El presidente de Estados Unidos, Donald Trump, ha situado la precampaña para su reelección en noviembre del 2020 en el lodazal que pretendía. Mediante la arremetida contra cuatro congresistas demócratas de perfil progresista y no blancas, ha enardecido a sus seguidores y ha movilizado el segmento más retardatario de la sociedad estadounidense. El griterío del auditorio reunido por Trump en una universidad sureña, que reclamaba al presidente la devolución a su país de origen de Ilhan Omar, una refugiada somalí nacionalizada que es representante por Minessota, es un paso más en el envilecimiento de la atmósfera política en un ámbito especialmente delicado: el de las pulsiones racistas que aún alberga EEUU más de medio siglo después de que entraran en vigor las leyes de derechos civiles.

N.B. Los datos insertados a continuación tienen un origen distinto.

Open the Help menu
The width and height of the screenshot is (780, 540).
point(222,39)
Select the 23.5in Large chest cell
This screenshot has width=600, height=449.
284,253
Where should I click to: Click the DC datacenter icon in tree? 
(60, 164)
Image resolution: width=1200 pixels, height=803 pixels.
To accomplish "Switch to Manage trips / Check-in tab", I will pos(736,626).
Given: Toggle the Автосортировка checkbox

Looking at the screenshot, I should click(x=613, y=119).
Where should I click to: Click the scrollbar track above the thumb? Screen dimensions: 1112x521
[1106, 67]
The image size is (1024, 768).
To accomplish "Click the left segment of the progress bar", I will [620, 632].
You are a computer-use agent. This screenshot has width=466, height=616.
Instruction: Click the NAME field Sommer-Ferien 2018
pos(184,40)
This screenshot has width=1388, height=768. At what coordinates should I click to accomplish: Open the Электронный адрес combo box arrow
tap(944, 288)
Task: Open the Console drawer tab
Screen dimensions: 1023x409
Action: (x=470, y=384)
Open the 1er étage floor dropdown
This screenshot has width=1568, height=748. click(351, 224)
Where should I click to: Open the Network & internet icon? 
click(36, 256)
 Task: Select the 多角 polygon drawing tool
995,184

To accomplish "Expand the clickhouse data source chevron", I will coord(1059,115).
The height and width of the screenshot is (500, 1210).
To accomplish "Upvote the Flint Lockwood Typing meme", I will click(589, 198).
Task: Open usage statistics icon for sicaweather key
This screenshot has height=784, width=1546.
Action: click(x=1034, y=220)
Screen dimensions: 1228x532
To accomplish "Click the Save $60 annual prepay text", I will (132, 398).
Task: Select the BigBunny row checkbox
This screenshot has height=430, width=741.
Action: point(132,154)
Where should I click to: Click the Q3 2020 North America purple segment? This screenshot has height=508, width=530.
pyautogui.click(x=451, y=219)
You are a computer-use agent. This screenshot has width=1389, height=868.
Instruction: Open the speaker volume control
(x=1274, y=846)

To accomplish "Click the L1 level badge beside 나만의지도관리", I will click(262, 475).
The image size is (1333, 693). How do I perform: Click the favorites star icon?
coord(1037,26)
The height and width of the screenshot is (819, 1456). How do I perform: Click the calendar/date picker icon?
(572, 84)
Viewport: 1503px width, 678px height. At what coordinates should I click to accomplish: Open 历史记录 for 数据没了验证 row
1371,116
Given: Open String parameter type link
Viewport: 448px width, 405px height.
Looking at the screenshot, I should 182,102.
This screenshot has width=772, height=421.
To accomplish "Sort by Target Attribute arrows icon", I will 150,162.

La xenofobia de Trump no es ni oportunista ni ocasional, pensada solo para seguir en la Casa Blanca, sino que hunde sus raíces en la peor tradición de un nacionalismo y conservadurismo exacerbados, blanco y de ascendencia anglosajona. Al mismo tiempo, es un ingrediente eficacísimo para presentar al Partido Demócrata como una formación de izquierda radical, algo que por lo demás está bastante lejos de la realidad como se ha visto en la primera votación para poner en marcha el proceso de destitución contra el presidente, donde fueron mayoría los demócratas que optaron por el no. Pero eso importa menos que alimentar la estrategia de la tensión para alcanza la victoria.